**Belge Bölümü**
───
Etrükslerde Din

Kısaca: Din Etrüskler’in hayatında büyük bir yer tutmakta idi. Titus Livius onlar için “Gens eo magis dedita religionibus quod excelleret arte colendi eas “ demektedir.Etrüsklerin inançları , doğal olarak dillerine oranla daha iyi bilinmektedir. ...devamı ☟

Din Etrüskler’in hayatında büyük bir yer tutmakta idi. Titus Livius onlar için “Gens eo magis dedita religionibus quod excelleret arte colendi eas “ demektedir.

Etrüsklerin inançları , doğal olarak dillerine oranla daha iyi bilinmektedir. Latin yazarları onların dini hakkında yeterli olmasa da bilgi aktarmışlardır. Etrüsklerin dini “vahiy edilmiş” bir din idi . Latin yazarları bu yönde bilgiler vermişlerdir.
───
**Kayıt Kümesi**
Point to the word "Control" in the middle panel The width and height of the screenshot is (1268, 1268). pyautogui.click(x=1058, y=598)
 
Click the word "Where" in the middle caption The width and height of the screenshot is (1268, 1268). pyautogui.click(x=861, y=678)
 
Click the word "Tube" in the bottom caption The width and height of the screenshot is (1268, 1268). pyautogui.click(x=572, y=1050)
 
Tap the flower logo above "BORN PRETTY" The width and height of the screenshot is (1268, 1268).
───
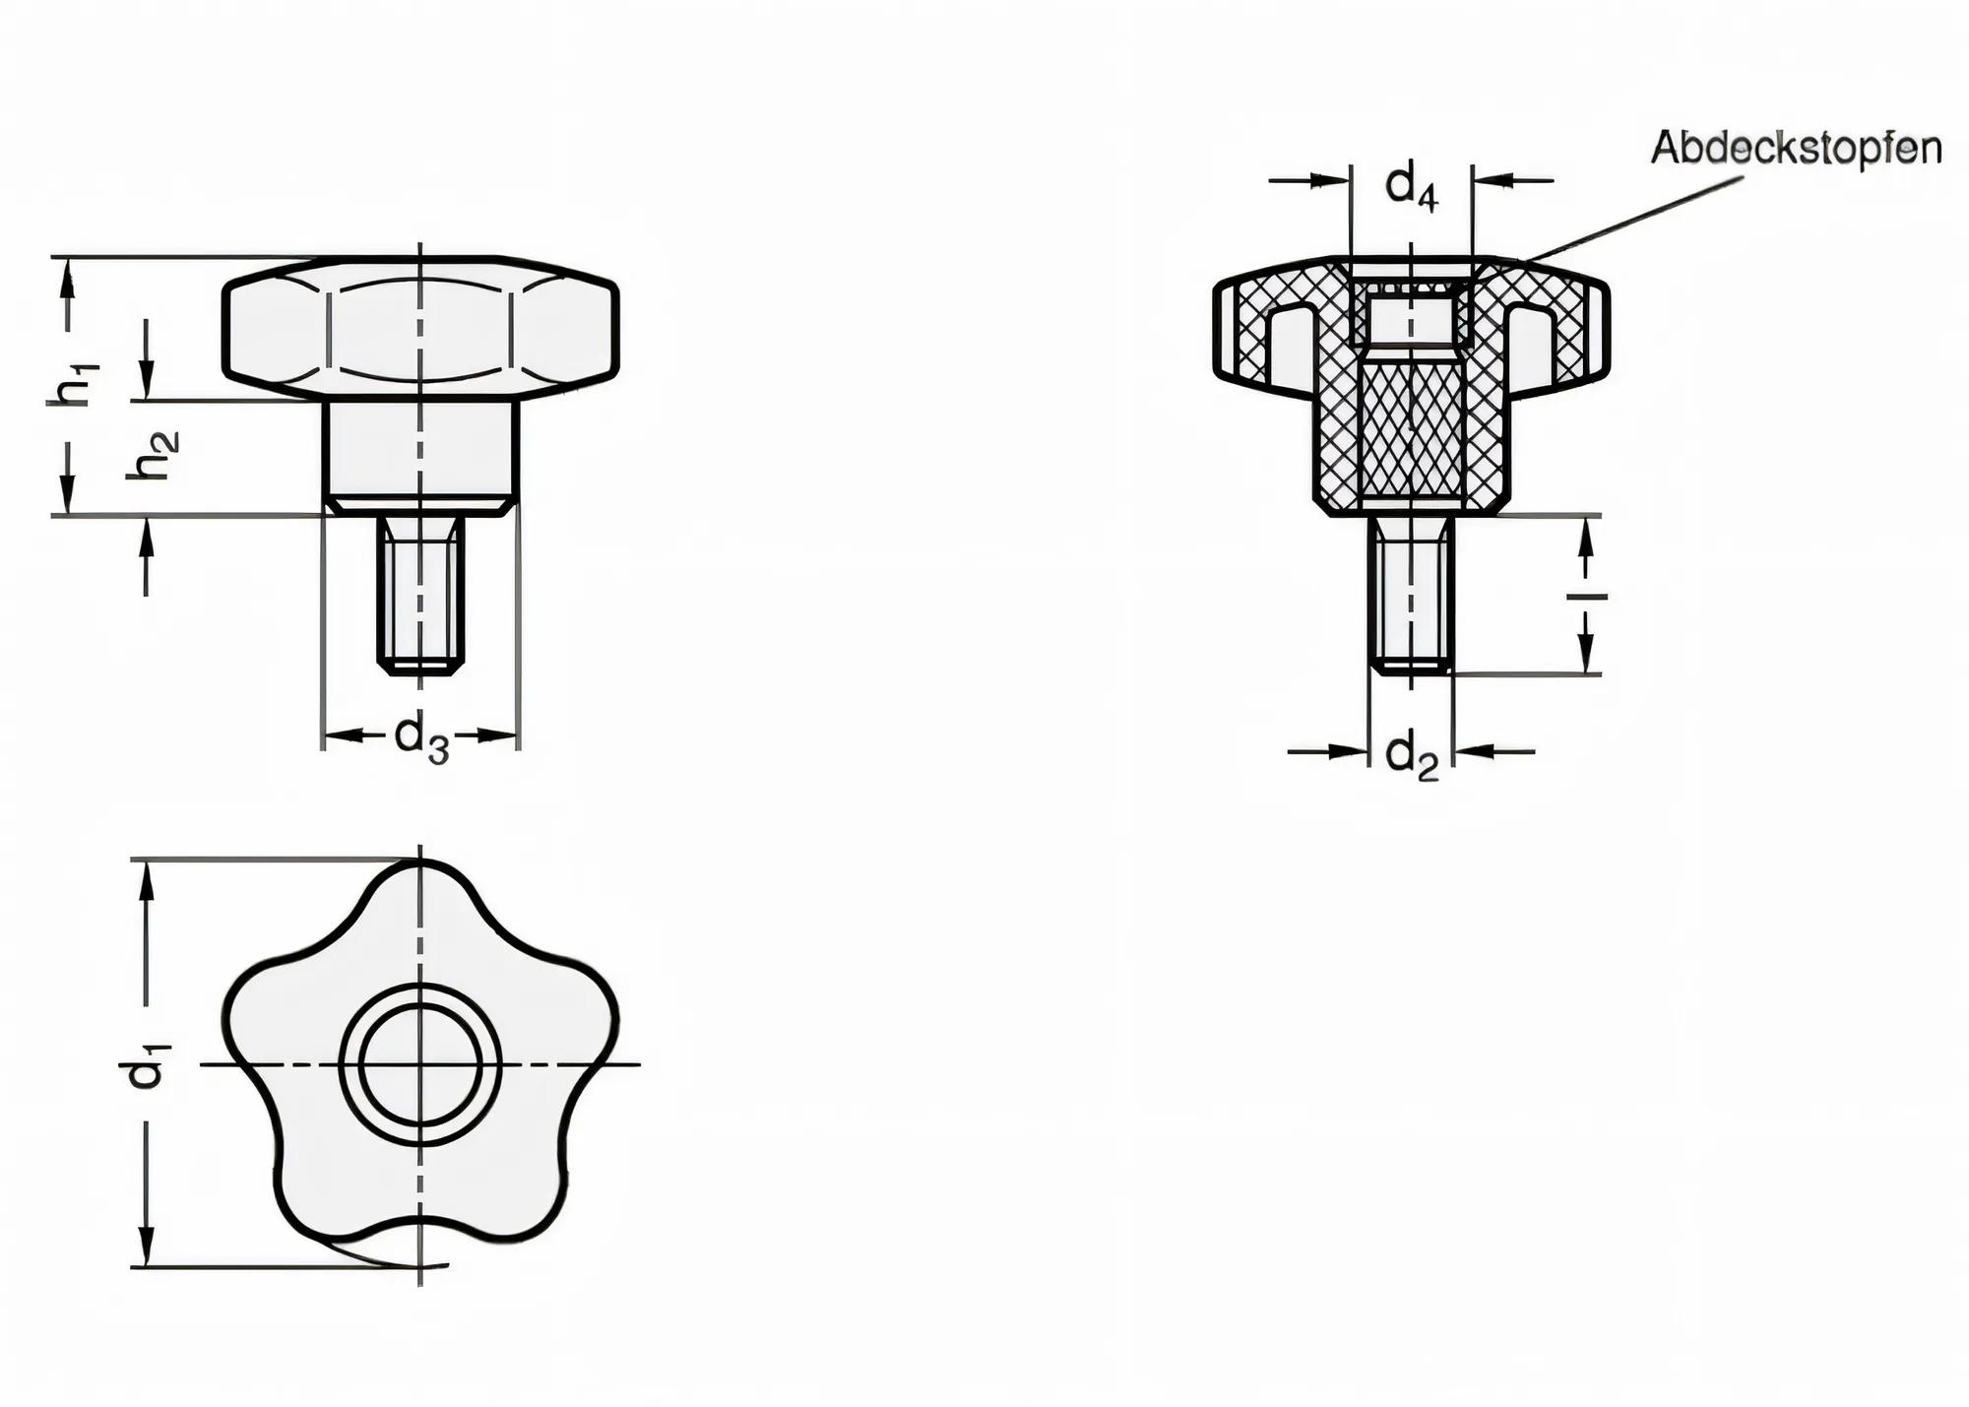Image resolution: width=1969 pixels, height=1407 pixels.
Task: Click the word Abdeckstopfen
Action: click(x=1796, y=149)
───
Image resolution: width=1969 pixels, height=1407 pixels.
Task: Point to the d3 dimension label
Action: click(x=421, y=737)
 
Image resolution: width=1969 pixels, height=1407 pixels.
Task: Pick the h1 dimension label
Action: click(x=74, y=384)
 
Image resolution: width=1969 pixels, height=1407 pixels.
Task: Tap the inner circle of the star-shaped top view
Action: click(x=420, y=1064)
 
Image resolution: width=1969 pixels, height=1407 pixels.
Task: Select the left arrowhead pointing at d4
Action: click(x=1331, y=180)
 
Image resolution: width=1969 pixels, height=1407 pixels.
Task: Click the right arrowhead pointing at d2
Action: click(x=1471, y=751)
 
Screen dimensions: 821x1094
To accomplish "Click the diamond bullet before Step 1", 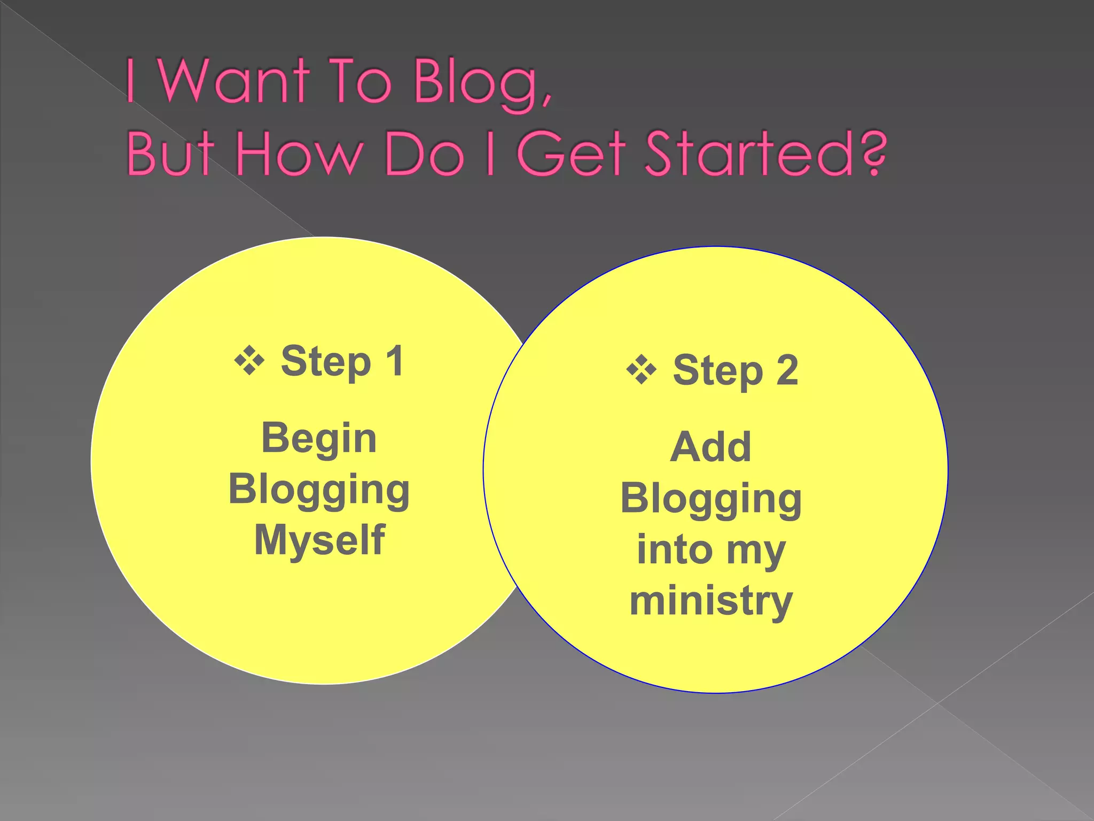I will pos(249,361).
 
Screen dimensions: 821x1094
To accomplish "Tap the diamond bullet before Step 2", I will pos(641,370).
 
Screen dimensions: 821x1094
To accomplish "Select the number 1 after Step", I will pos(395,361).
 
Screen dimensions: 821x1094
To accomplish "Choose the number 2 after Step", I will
───
**Yönergeler**
• a. Etrüsk dini metninden "Kısaca: Din Etrüskler’in" ile başlayıp "yönde bilgiler vermişlerdir." ile biten bölümü birebir çıkar.
• b. Etrüsk dini metnini kaldığı yerden alıp devam ettir.
Kayıtların bu işle hiçbir ilgisi yok.

**Çıktılar**
• a.
Kısaca: Din Etrüskler’in hayatında büyük bir yer tutmakta idi. Titus Livius onlar için “Gens eo magis dedita religionibus quod excelleret arte colendi eas “ demektedir.Etrüsklerin inançları , doğal olarak dillerine oranla daha iyi bilinmektedir. ...devamı ☟

Din Etrüskler’in hayatında büyük bir yer tutmakta idi. Titus Livius onlar için “Gens eo magis dedita religionibus quod excelleret arte colendi eas “ demektedir.

Etrüsklerin inançları , doğal olarak dillerine oranla daha iyi bilinmektedir. Latin yazarları onların dini hakkında yeterli olmasa da bilgi aktarmışlardır. Etrüsklerin dini “vahiy edilmiş” bir din idi . Latin yazarları bu yönde bilgiler vermişlerdir.

• b.
De Divinatione adlı eserinde Çiçero bunu ilginç bir şekilde anlatır : Çok eski zamanlarda ( Diğer yazarlar Tarquinia’nın kurucusu Tarchon zamanı diye belirtirler.) bir köylü ( belki de Tarchon’un kendisi ) toprağı sürerken topraktan bir çocuk fırlar. Tages adındaki bu yaratık çocuk görüntüsünde olmasına rağmen kendinde bir yaşlı adama yakışan bir bilgelik vardır. Etruria’nın her yerinden toplanırlar ve Tages de Etrüskler’e Haruspici ( Kurbanın karaciğerine bakarak fal ) sanatını ve dinin esaslarını açıklar . ( Tages quidam dicitur in agro Tarquiniensi cum terra araretur et sulcus altius erat impressus , exstitisse repente et eum affratus esse qui arabat . Is autem Tages , ut in libris est Etruscorum , puerili specie dicitur visus sed senili fuisse prudentia … Tum illum plura locutum multis audientibus qui omnia ejus verba exceperint litterisque mandaverint…De Divinatione II,23 )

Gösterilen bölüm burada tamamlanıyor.